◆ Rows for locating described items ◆
□ □ □ □ □ □ □

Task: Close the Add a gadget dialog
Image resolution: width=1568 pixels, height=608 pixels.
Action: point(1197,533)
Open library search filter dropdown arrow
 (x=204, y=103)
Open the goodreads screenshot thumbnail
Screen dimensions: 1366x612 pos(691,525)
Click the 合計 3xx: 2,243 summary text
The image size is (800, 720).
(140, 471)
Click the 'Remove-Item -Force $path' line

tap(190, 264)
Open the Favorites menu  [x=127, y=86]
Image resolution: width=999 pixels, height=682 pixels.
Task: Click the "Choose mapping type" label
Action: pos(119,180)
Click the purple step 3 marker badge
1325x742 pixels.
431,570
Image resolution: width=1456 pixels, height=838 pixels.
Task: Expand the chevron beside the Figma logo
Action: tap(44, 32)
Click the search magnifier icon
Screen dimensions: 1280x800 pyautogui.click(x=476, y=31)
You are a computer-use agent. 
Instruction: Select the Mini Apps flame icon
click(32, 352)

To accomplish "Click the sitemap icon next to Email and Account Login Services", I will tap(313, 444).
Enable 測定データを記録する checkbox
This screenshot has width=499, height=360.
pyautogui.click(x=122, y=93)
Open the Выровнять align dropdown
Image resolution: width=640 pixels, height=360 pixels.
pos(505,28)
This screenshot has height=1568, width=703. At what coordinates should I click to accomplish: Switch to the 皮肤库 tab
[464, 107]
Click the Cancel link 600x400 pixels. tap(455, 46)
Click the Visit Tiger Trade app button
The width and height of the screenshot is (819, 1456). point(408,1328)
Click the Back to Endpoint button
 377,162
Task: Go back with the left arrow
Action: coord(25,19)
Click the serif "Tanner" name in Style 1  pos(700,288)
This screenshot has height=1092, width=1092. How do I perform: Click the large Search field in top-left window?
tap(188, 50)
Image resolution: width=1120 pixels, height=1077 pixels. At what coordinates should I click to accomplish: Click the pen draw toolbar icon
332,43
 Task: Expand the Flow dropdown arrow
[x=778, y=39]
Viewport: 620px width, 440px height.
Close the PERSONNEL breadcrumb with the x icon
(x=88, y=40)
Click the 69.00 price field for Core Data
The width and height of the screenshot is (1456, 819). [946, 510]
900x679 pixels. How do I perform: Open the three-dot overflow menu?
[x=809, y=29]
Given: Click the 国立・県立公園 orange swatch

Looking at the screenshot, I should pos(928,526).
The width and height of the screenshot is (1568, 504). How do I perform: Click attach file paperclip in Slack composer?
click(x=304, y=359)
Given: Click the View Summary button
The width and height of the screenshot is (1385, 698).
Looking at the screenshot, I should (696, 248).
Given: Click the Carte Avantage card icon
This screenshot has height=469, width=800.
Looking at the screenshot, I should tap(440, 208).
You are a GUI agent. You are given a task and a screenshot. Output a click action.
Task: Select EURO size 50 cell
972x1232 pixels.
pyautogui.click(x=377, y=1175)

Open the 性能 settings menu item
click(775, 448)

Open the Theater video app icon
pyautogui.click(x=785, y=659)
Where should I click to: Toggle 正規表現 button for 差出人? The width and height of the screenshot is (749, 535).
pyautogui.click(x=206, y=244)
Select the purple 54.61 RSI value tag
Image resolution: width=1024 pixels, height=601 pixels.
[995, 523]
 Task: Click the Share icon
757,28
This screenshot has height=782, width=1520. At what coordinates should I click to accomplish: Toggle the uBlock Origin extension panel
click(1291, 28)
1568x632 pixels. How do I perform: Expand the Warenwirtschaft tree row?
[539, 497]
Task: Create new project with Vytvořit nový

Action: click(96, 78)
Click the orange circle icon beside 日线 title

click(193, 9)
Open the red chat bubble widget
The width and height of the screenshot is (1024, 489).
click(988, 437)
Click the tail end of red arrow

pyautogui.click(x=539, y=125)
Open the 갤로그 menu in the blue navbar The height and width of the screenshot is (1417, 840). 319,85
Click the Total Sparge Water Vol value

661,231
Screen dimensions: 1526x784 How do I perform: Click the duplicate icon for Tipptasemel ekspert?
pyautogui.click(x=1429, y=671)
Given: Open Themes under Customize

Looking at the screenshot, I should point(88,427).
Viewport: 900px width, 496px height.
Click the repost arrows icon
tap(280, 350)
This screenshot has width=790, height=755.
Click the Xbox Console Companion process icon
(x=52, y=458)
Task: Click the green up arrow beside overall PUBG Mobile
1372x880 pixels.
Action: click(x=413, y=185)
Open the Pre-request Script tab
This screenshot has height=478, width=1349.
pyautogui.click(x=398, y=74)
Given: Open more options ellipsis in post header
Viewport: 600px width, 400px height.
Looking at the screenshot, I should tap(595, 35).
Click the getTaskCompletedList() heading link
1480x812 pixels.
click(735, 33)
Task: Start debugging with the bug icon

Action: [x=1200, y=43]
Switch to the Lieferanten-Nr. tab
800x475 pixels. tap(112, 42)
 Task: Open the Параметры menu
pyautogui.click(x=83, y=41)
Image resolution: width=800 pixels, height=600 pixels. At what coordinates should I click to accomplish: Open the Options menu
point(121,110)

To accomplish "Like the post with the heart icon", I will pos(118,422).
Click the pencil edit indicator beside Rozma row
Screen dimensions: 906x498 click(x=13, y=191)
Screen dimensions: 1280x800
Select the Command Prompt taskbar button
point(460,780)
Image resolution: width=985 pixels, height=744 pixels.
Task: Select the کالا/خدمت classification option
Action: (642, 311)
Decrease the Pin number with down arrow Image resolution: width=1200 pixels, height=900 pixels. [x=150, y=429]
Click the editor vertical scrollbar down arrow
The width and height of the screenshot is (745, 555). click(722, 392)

□ □ □ □ □ □ □

Rewrite all of the rows above, replacing "magnifier" with "magnifying glass" and leaving everything else unchanged.

◆ Written answer ◆
Task: Close the Add a gadget dialog
Image resolution: width=1568 pixels, height=608 pixels.
Action: point(1197,533)
Open library search filter dropdown arrow
 (x=204, y=103)
Open the goodreads screenshot thumbnail
Screen dimensions: 1366x612 pos(691,525)
Click the 合計 3xx: 2,243 summary text
The image size is (800, 720).
(140, 471)
Click the 'Remove-Item -Force $path' line

tap(190, 264)
Open the Favorites menu  [x=127, y=86]
Image resolution: width=999 pixels, height=682 pixels.
Task: Click the "Choose mapping type" label
Action: pos(119,180)
Click the purple step 3 marker badge
1325x742 pixels.
431,570
Image resolution: width=1456 pixels, height=838 pixels.
Task: Expand the chevron beside the Figma logo
Action: tap(44, 32)
Click the search magnifying glass icon
Screen dimensions: 1280x800 pyautogui.click(x=476, y=31)
You are a computer-use agent. 
Instruction: Select the Mini Apps flame icon
click(32, 352)

To accomplish "Click the sitemap icon next to Email and Account Login Services", I will tap(313, 444).
Enable 測定データを記録する checkbox
This screenshot has width=499, height=360.
pyautogui.click(x=122, y=93)
Open the Выровнять align dropdown
Image resolution: width=640 pixels, height=360 pixels.
pos(505,28)
This screenshot has height=1568, width=703. At what coordinates should I click to accomplish: Switch to the 皮肤库 tab
[464, 107]
Click the Cancel link 600x400 pixels. tap(455, 46)
Click the Visit Tiger Trade app button
The width and height of the screenshot is (819, 1456). point(408,1328)
Click the Back to Endpoint button
 377,162
Task: Go back with the left arrow
Action: coord(25,19)
Click the serif "Tanner" name in Style 1  pos(700,288)
This screenshot has height=1092, width=1092. How do I perform: Click the large Search field in top-left window?
tap(188, 50)
Image resolution: width=1120 pixels, height=1077 pixels. At what coordinates should I click to accomplish: Click the pen draw toolbar icon
332,43
 Task: Expand the Flow dropdown arrow
[x=778, y=39]
Viewport: 620px width, 440px height.
Close the PERSONNEL breadcrumb with the x icon
(x=88, y=40)
Click the 69.00 price field for Core Data
The width and height of the screenshot is (1456, 819). [946, 510]
900x679 pixels. How do I perform: Open the three-dot overflow menu?
[x=809, y=29]
Given: Click the 国立・県立公園 orange swatch

Looking at the screenshot, I should pos(928,526).
The width and height of the screenshot is (1568, 504). How do I perform: Click attach file paperclip in Slack composer?
click(x=304, y=359)
Given: Click the View Summary button
The width and height of the screenshot is (1385, 698).
Looking at the screenshot, I should (696, 248).
Given: Click the Carte Avantage card icon
This screenshot has height=469, width=800.
Looking at the screenshot, I should tap(440, 208).
You are a GUI agent. You are given a task and a screenshot. Output a click action.
Task: Select EURO size 50 cell
972x1232 pixels.
pyautogui.click(x=377, y=1175)

Open the 性能 settings menu item
click(775, 448)

Open the Theater video app icon
pyautogui.click(x=785, y=659)
Where should I click to: Toggle 正規表現 button for 差出人? The width and height of the screenshot is (749, 535).
pyautogui.click(x=206, y=244)
Select the purple 54.61 RSI value tag
Image resolution: width=1024 pixels, height=601 pixels.
[995, 523]
 Task: Click the Share icon
757,28
This screenshot has height=782, width=1520. At what coordinates should I click to accomplish: Toggle the uBlock Origin extension panel
click(1291, 28)
1568x632 pixels. How do I perform: Expand the Warenwirtschaft tree row?
[539, 497]
Task: Create new project with Vytvořit nový

Action: click(96, 78)
Click the orange circle icon beside 日线 title

click(193, 9)
Open the red chat bubble widget
The width and height of the screenshot is (1024, 489).
click(988, 437)
Click the tail end of red arrow

pyautogui.click(x=539, y=125)
Open the 갤로그 menu in the blue navbar The height and width of the screenshot is (1417, 840). 319,85
Click the Total Sparge Water Vol value

661,231
Screen dimensions: 1526x784 How do I perform: Click the duplicate icon for Tipptasemel ekspert?
pyautogui.click(x=1429, y=671)
Given: Open Themes under Customize

Looking at the screenshot, I should point(88,427).
Viewport: 900px width, 496px height.
Click the repost arrows icon
tap(280, 350)
This screenshot has width=790, height=755.
Click the Xbox Console Companion process icon
(x=52, y=458)
Task: Click the green up arrow beside overall PUBG Mobile
1372x880 pixels.
Action: click(x=413, y=185)
Open the Pre-request Script tab
This screenshot has height=478, width=1349.
pyautogui.click(x=398, y=74)
Given: Open more options ellipsis in post header
Viewport: 600px width, 400px height.
Looking at the screenshot, I should tap(595, 35).
Click the getTaskCompletedList() heading link
1480x812 pixels.
click(735, 33)
Task: Start debugging with the bug icon

Action: [x=1200, y=43]
Switch to the Lieferanten-Nr. tab
800x475 pixels. tap(112, 42)
 Task: Open the Параметры menu
pyautogui.click(x=83, y=41)
Image resolution: width=800 pixels, height=600 pixels. At what coordinates should I click to accomplish: Open the Options menu
point(121,110)

To accomplish "Like the post with the heart icon", I will pos(118,422).
Click the pencil edit indicator beside Rozma row
Screen dimensions: 906x498 click(x=13, y=191)
Screen dimensions: 1280x800
Select the Command Prompt taskbar button
point(460,780)
Image resolution: width=985 pixels, height=744 pixels.
Task: Select the کالا/خدمت classification option
Action: (642, 311)
Decrease the Pin number with down arrow Image resolution: width=1200 pixels, height=900 pixels. [x=150, y=429]
Click the editor vertical scrollbar down arrow
The width and height of the screenshot is (745, 555). click(722, 392)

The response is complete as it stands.